Pergeseran Peta Politik AS, Momentum Emas bagi Kemerdekaan Palestina
Advokasi Palestina perlu terlibat aktif merespons perubahan sikap di kalangan pemilih Partai Demokrat maupun Partai Republik.
Oleh: George Zeidan*
Pada 5 Agustus, kandidat progresif Abdul El-Sayed memenangi pemilihan pendahuluan Partai Demokrat untuk Senat AS di Michigan. Ia berhasil mengalahkan Haley Stevens yang disokong penuh oleh elite Partai Demokrat.
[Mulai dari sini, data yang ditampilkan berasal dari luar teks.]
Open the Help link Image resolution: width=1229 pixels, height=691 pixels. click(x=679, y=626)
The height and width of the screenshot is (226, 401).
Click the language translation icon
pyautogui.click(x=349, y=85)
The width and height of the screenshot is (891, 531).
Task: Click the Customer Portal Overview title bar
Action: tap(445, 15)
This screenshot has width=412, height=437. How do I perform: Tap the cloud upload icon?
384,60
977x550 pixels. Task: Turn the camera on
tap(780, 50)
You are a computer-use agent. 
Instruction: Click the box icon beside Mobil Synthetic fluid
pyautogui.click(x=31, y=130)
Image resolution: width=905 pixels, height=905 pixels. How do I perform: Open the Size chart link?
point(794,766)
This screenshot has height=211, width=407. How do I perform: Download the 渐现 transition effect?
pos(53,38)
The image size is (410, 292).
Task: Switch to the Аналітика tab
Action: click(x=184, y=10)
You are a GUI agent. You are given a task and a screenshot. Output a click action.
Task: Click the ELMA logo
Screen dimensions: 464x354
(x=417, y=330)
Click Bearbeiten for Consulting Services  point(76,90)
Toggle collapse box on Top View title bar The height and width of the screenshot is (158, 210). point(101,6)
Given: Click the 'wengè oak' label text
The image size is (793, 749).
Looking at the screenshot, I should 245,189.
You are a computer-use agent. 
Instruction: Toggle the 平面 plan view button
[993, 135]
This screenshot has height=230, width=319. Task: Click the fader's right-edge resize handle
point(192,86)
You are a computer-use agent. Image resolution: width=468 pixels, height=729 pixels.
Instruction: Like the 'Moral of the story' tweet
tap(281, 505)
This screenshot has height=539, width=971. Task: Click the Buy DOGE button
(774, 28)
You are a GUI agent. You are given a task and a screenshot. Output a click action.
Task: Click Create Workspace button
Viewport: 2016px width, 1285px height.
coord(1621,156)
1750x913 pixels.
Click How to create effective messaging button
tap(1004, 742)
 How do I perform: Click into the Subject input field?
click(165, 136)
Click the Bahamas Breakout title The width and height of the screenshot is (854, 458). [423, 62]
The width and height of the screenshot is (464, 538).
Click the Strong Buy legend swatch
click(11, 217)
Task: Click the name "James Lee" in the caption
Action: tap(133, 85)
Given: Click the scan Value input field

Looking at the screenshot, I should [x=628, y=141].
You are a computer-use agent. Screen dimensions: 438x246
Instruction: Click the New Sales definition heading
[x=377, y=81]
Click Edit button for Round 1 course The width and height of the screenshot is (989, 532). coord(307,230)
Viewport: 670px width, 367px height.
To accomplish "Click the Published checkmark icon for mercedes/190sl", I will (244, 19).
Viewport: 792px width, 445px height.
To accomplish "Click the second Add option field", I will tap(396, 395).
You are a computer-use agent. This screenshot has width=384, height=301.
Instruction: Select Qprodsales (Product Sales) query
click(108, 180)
Pertarungan ini mencerminkan kian tajamnya keretakan internal Partai Demokrat terkait dukungan terhadap Israel. El-Sayed, sebagaimana politisi progresif lainnya, merupakan kritikus vokal terhadap Israel dan secara terbuka menyuarakan solidaritas bagi perjuangan Palestina. Sebaliknya, Stevens didukung penuh oleh kelompok lobi Political Action Committees (PAC) pro-Israel.
Selama bertahun-tahun, banyak pihak di Israel menganggap dukungan dwipartai yang tak tergoyahkan di Washington akan terus menjadi tumpuan strategi politik mereka, tak peduli siapa pun yang menduduki Gedung Putih. Namun, menginjak pertengahan dekade ini, konsensus dwipartai untuk mendukung Israel di AS mulai tergerus.
Dalam situasi ini, bangsa Palestina memiliki peluang langka untuk mentransformasikan pergeseran sentimen publik tersebut menjadi tekanan politik berkelanjutan. Langkah ini penting guna mendorong kebijakan yang mampu mengakhiri pendudukan Israel serta mendukung hak penentuan nasib sendiri bagi Palestina.
Menurut survei Pew Research Center yang dirilis April lalu, sebanyak 60 persen orang dewasa di AS kini berpandangan negatif terhadap Israel. Persepsi negatif tersebut tampak sangat menonjol di kalangan generasi muda Amerika.
Tren ini memang tidak boleh ditafsirkan sebagai pergeseran menyeluruh menuju dukungan mutlak bagi hak-hak Palestina. Kendati demikian, fenomena ini menunjukkan bahwa asumsi politik lama mengenai dukungan tanpa syarat untuk Israel semakin rapuh.
Pergeseran ini juga terlihat jelas di dalam konstituensi yang secara tradisional pro-Israel. Jajak pendapat J Street pada Maret 2026 menemukan bahwa 70 persen warga Yahudi Amerika menolak bantuan militer dan finansial tanpa syarat kepada Israel.
Bahkan di kalangan pemilih Partai Republik dan umat Kristen konservatif, yang secara historis mendukung hubungan erat AS-Israel, pandangan kritis terhadap Israel terus berkembang.
Meskipun arah politik Partai Demokrat di masa depan masih dinamis, kian sulit membayangkan calon presiden dari Demokrat yang kurang kritis terhadap kebijakan Israel dibanding generasi kepemimpinan partai sebelumnya. Sementara itu, berbagai inisiatif di Kongres—seperti usulan undang-undang untuk menghentikan bantuan AS ke Israel—membuktikan bahwa perdebatan yang dahulu dianggap tabu kini telah masuk ke arus utama.
Para pembuat kebijakan di Israel semakin sadar bahwa dukungan dwipartai Amerika tidak lagi bisa dijamin. Tokoh-tokoh oposisi secara terbuka mengkritik Perdana Menteri Benjamin Netanyahu karena dinilai merusak konsensus tersebut akibat menyeret Israel terlalu jauh ke salah satu kubu politik Amerika.
Namun, belum ada bukti bahwa kelompok oposisi Israel memiliki pendekatan yang berbeda secara fundamental terkait konflik itu sendiri. Pemerintahan terakhir yang dibentuk tanpa Netanyahu, terlepas dari koalisi politiknya yang lebih luas, tetap melanjutkan kebijakan yang merusak hak-hak Palestina meski dibungkus dengan retorika berbeda.
Bagi bangsa Palestina, perubahan peta politik Amerika saja tidak akan otomatis membuahkan hasil berbeda di lapangan. Mereka membutuhkan strategi yang koheren dalam berinteraksi dengan AS—sebuah strategi yang dibangun di atas tujuan kebijakan yang jelas dan realistis, bukan sekadar aspirasi umum.